**Problem:**
Would you please repeat the data that follows, exactly as it reads?

###

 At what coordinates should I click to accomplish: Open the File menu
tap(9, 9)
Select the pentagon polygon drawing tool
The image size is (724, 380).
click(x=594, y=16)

###

**Solved exercise:**
 At what coordinates should I click to accomplish: Open the File menu
tap(9, 9)
Select the pentagon polygon drawing tool
The image size is (724, 380).
click(x=594, y=16)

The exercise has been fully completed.